The award goes to a person or group in New Hampshire who has exercised or protected the rights enshrined under the First Amendment of the U.S. Constitution in an extraordinary way. Gunnigle and Pearson will be honored at the 19th annual ceremony on Nov. 9, which will feature speaker U.S. Rep. Liz Cheney.
Gunnigle, a postal worker, and Pearson, a farmer, are being recognized for their use of public records laws to reveal a land deal approved by the Webster Select Board in violation of state law and the town’s policies.
In 2019, town treasurer Bruce Johnson purchased two 1½-acre lots of land on Walker Pond Road, across from his home. The select board approved the sale in a non-public session, then sealed the minutes. One of the former members of the three-person board, Christine Schadler, owned a nearby lot together with Johnson’s wife Katherine.

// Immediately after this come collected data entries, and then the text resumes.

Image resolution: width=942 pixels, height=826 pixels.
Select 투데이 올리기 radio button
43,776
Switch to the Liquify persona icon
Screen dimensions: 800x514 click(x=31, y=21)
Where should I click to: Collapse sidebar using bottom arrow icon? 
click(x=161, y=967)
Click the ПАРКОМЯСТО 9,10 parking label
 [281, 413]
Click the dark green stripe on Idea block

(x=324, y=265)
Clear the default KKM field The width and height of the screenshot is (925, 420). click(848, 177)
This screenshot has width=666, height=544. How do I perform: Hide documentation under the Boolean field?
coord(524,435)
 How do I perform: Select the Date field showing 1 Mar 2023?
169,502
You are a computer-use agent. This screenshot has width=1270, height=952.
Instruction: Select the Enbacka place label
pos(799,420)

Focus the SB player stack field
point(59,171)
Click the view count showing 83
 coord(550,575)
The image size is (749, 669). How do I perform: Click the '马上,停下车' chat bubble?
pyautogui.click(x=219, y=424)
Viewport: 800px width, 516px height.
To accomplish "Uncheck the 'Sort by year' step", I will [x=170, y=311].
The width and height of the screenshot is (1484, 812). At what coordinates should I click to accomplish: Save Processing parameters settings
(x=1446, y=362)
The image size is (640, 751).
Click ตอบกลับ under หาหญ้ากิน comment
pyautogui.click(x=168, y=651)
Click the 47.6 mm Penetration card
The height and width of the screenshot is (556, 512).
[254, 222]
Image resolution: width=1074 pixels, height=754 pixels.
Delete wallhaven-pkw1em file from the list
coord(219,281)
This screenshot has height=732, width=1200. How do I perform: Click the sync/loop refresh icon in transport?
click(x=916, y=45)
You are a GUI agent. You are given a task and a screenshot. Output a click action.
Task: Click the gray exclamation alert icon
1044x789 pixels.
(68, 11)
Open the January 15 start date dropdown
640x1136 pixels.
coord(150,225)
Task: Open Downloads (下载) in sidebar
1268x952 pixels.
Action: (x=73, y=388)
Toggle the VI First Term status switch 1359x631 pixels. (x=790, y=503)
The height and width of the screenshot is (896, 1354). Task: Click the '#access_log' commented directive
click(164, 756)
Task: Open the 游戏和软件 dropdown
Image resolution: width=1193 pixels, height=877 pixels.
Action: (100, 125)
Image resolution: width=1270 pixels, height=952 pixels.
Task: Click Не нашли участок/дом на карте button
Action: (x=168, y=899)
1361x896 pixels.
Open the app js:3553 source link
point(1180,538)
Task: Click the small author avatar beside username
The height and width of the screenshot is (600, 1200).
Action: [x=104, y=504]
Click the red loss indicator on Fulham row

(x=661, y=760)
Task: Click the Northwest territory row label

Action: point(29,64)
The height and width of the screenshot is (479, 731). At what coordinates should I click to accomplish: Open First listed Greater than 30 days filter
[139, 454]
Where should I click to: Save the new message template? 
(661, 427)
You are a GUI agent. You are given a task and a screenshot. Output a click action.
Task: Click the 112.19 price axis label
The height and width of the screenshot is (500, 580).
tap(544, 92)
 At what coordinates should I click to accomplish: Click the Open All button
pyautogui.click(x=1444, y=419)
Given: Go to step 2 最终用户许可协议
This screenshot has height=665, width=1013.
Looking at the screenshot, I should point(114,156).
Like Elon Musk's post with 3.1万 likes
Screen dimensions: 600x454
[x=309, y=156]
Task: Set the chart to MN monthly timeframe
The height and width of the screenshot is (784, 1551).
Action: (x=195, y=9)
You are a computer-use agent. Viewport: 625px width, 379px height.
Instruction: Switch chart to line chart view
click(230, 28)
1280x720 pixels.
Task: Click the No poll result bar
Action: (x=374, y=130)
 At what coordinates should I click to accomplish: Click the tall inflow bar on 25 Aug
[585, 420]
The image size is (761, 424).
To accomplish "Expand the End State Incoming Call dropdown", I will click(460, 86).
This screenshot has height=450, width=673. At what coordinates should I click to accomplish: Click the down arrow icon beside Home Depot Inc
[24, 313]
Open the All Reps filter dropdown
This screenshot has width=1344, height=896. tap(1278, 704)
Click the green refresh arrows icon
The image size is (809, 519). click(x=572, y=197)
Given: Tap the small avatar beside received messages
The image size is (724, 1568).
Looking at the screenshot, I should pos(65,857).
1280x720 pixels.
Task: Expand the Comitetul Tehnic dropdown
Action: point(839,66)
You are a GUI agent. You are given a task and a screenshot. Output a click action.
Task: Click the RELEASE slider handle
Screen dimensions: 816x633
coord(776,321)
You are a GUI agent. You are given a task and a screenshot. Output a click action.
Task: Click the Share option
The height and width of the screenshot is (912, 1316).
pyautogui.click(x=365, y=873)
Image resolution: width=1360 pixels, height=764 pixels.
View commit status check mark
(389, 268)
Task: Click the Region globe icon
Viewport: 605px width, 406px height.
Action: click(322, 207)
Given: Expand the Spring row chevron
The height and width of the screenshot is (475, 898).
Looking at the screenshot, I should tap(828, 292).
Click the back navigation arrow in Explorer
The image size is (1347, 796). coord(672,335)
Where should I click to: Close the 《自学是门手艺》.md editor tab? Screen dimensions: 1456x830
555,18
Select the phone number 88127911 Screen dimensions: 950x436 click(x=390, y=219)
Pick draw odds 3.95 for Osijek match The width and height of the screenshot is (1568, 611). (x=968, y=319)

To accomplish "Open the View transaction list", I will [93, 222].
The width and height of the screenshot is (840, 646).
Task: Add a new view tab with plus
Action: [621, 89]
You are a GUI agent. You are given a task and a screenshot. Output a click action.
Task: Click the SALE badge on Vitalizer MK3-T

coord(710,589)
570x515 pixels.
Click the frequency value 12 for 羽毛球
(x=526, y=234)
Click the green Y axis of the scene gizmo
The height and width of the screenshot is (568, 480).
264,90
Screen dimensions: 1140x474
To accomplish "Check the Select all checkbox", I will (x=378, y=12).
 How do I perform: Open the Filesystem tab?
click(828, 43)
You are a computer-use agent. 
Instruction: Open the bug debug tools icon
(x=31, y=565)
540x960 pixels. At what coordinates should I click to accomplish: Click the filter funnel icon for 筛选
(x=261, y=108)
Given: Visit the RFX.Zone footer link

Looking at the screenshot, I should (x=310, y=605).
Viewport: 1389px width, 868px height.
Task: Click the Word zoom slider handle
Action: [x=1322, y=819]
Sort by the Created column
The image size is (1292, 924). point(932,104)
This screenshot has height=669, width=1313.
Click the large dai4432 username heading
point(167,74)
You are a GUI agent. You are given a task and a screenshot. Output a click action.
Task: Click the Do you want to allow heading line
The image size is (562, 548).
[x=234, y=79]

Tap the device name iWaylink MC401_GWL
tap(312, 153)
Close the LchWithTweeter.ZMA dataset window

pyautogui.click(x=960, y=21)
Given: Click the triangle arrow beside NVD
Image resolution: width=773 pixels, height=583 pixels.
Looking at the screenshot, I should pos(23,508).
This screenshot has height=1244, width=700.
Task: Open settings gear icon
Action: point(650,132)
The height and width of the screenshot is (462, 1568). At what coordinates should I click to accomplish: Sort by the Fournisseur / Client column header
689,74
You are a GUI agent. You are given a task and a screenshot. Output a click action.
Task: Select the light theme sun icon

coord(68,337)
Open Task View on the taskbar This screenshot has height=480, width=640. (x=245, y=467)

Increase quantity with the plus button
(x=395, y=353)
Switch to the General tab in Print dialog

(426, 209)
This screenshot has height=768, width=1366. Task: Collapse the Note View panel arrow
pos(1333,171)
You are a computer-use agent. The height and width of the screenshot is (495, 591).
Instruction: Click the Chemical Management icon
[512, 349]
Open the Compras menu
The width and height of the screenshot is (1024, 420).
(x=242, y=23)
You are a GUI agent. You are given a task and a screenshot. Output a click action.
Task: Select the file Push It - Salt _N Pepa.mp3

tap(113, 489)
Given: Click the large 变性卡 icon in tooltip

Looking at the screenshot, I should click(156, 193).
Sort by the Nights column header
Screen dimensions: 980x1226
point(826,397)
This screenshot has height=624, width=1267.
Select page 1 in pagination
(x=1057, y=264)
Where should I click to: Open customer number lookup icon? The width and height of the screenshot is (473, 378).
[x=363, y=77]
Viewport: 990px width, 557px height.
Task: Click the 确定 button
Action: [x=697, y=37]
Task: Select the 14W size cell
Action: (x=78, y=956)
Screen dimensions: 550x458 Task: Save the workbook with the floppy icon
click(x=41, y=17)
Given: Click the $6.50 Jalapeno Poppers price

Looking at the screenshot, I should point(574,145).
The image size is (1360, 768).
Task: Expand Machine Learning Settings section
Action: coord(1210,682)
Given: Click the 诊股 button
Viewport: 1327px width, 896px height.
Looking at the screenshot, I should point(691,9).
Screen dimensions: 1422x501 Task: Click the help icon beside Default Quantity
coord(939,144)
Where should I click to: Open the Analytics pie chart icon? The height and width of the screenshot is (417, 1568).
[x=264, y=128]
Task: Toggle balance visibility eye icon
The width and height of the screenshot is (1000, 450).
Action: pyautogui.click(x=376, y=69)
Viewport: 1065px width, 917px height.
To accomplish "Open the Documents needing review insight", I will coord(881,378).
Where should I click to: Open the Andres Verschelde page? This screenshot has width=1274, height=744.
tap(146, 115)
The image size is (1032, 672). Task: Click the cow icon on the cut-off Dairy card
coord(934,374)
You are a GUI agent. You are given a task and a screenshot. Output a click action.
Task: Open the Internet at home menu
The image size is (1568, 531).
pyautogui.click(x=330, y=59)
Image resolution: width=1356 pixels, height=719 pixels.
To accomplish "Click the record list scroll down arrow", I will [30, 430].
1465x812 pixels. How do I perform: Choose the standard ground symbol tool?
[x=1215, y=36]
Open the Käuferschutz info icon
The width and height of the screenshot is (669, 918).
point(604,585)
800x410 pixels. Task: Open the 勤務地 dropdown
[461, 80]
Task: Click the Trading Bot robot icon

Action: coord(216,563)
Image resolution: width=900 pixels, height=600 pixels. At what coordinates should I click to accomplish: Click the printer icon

In fall 2020, Gunnigle and Pearson became aware of the transaction and demanded that the sealed minutes be released. They learned that a town policy governing the sale of town properties had been violated, and requested documents including the deed, bill of sale, conservation commission maps under New Hampshire’s Right to Know Law.
“We just need dirty politics out of our small town,” Gunnigle wrote in a complaint to the Merrimack County Attorney.
In August, Johnson pleaded no contest and was fined $1,200 for buying town property while serving as a public official by a process “other than by competitive bidding,” a Class B misdemeanor under state law. He then resigned from his position as treasurer.
Selectman David Hemenway announced on Oct. 11 that the select board had voted not to pursue a lawsuit to recover the land, and had instead received a permanent conservation easement on the Walker Pond property.
On Oct. 18, Gunnigle, Pearson and a few other Webster residents expressed their disagreement with the select board’s decision in a meeting that lasted more than three hours and involved back-and-forth on the requirements of town policy and details of the 2019 deed.
“We need to involve the people of the town who didn’t know about this,” Gunnigle said in the meeting. “If you have no facts, you have no truth, and then you have no trust. This case has been a blatant cover-up from the beginning, and a half-truth now.”